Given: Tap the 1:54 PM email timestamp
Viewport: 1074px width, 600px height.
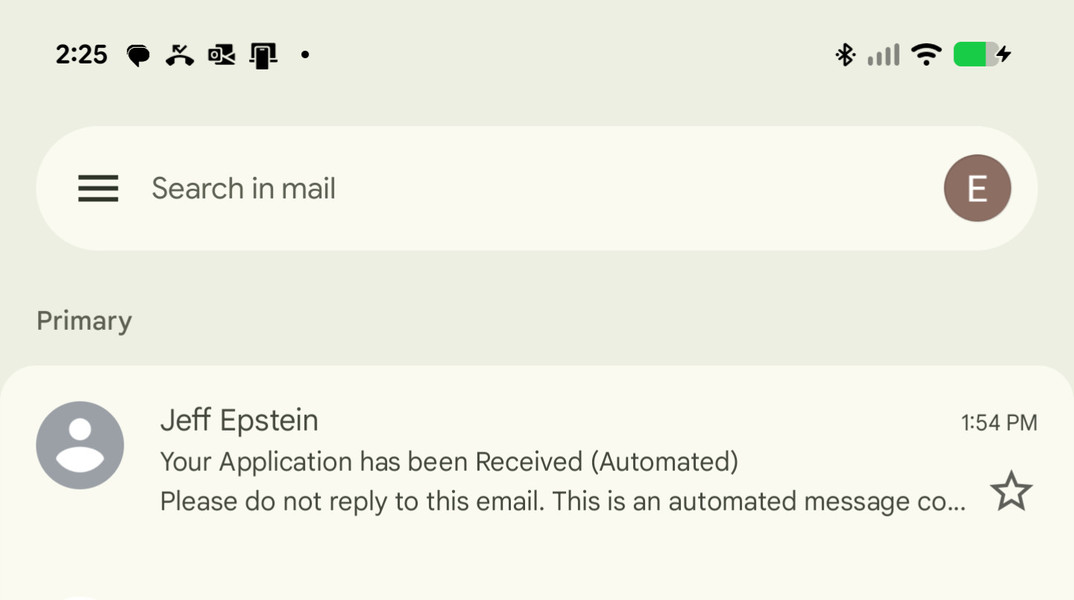Looking at the screenshot, I should pyautogui.click(x=998, y=423).
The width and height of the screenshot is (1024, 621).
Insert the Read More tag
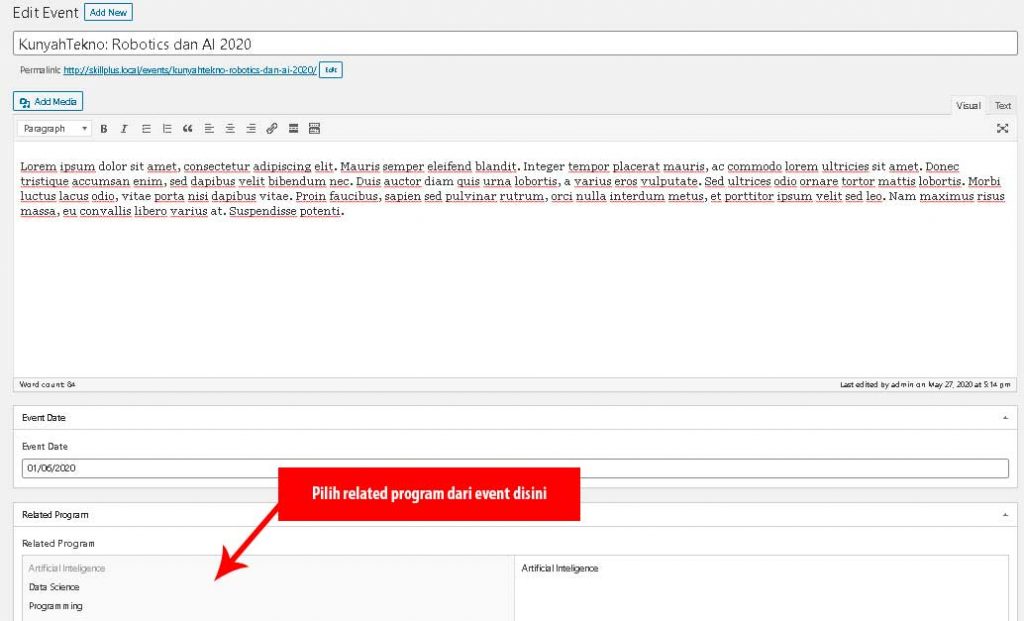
··········
■ **WHAT YOU HAVE TO DO**: Write out again, exactly, each line from the one containing "The width and" through the last line of the entries, and omit every picture.

■ **THE COMPLETED TASK**:
The width and height of the screenshot is (1024, 621).
Insert the Read More tag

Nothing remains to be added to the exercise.